■ **EXERCISE OBJECTIVE**
Keeping every character in place, output all the data.

■ **PROVIDED RECORDS**
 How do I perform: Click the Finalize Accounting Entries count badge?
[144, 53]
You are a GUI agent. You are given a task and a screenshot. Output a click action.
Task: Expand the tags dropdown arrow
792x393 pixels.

■ **WRITTEN RESPONSE**
 How do I perform: Click the Finalize Accounting Entries count badge?
[144, 53]
You are a GUI agent. You are given a task and a screenshot. Output a click action.
Task: Expand the tags dropdown arrow
792x393 pixels.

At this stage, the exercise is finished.